Un percorso, mai facilmente praticabile, verso un’assoluta semplificazione del reale, per restituire – in quella polvere neo-seuratiana che si posa sulle cose e sugli oggetti dipinti, nel mistero così filosoficamente indagato della luce – il senso pienamente avvertito e presentito dell’esistenza.
Nei tavolini ricolmi di bottiglie, barattoli e pennelli, nei drappi e nei lettini sfatti delle opere di Ferroni è la traccia di un imminente passato, di una vita vissuta eppur sospesa in una dimensione atemporale. È la dimensione della memoria, dei tempi lunghi della meditazione e di quell’eterna attesa che è il cardine costitutivo della nostra misera percezione del tempo vissuto ad affiorare nei golfi d’ombra, in quei laghi di luce cristallina, a volte rembrandtiana, a volte vermeeriana.
Quale supporto allora, meglio di un’incisione, può assecondare questo processo di sprofondamento in una continua riduzione della realtà dentro il mistero della luce, e quindi dell’ombra?
La punta del bulino e della litografia divengono il bisturi con cui andare a incidere la realtà, sin nelle viscere, a scoprirne il senso più vero, proprio in quella sospensione dei contrasti tra luce e ombra che il segno grafico mette in risalto.

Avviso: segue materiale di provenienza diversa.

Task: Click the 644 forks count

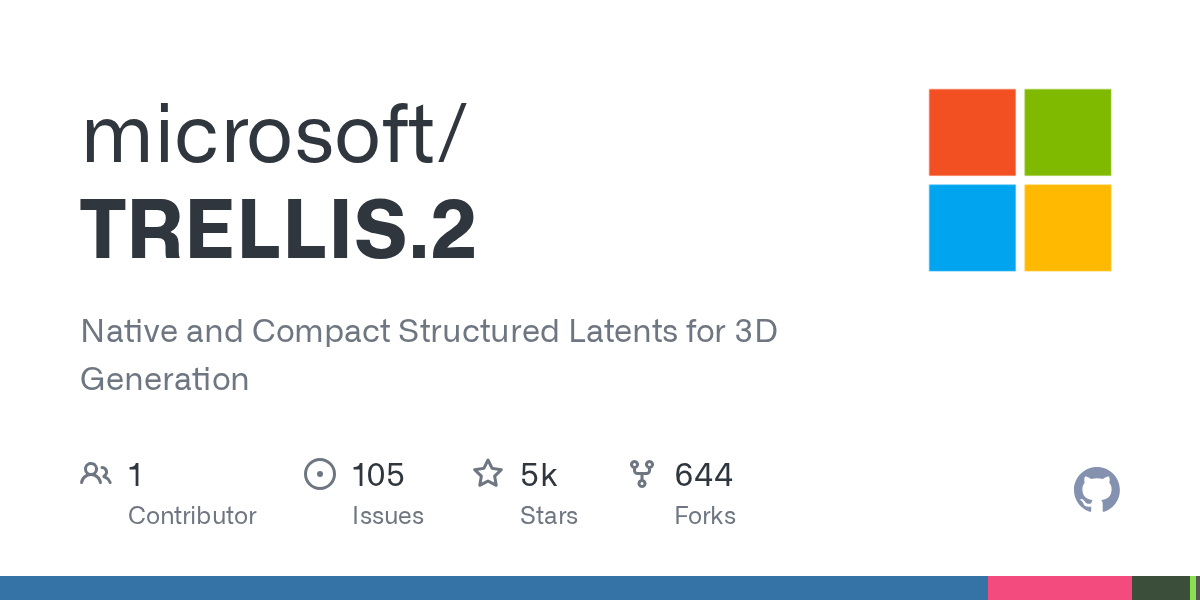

L’aveva capito bene Ferroni, riuscendo a piegare le varie tecniche a farsi strumento di restituzione delle diverse temperature sentimentali. Così, se nelle litografie è una luce abbacinante a prevalere, a congelare gli oggetti nella memoria visiva, nella trama più fitta dell’acquaforte è l’ombra a inglobare nella sua tela lo spazio, divorandolo. Da qui il bisogno, ancora più forte, di richiamare alla superficie quei pochi sprazzi di luce, che emerge ora con tutta la sua carica salvifica e creatrice.
Non a caso non manca, tra i fogli in mostra, un
Omaggio a Caravaggio (1993), a chi, cioè, più di tutti della luce ha fatto uno strumento capace di risalire attraverso gli strati patetici del racconto, portandone in superficie i tremiti della sua origine.
Anche nelle fotografie rielaborate con scatti a olio di
Giovanni Sesia (Magenta, Milano, 1955) è la luce a farla da padrona. Tornano parecchi dei leitmotiv dei quadri di Ferroni: i barattoli, gli stracci abbandonati sulle sedie, gli strumenti di lavoro soprattutto. E tornano in parte l’atmosfera sospesa, quel bisogno d’indagare continuamente il tempo e la memoria.
Più inquiete, però, le composizioni di Sesia. Un’inquietudine dovuta in parte alle riprese sempre più ravvicinate e quasi claustrofobiche degli scatti; in parte al fatto stesso di operare direttamente su fotografie, immagini già cariche di senso e immerse in qualche modo nel tempo e nello spazio, modificando in continuazione la ricezione di un codice visivo.
E in quelle scritte, indecifrabili, che corrono sulla superficie, sta tutto il senso di una ricerca tormentata dall’ansia di voler vivificare immagini, quelle fotografiche, morte per definizione. Ma, avrebbe detto
Novelli, in fondo tutte le immagini nascono già morte.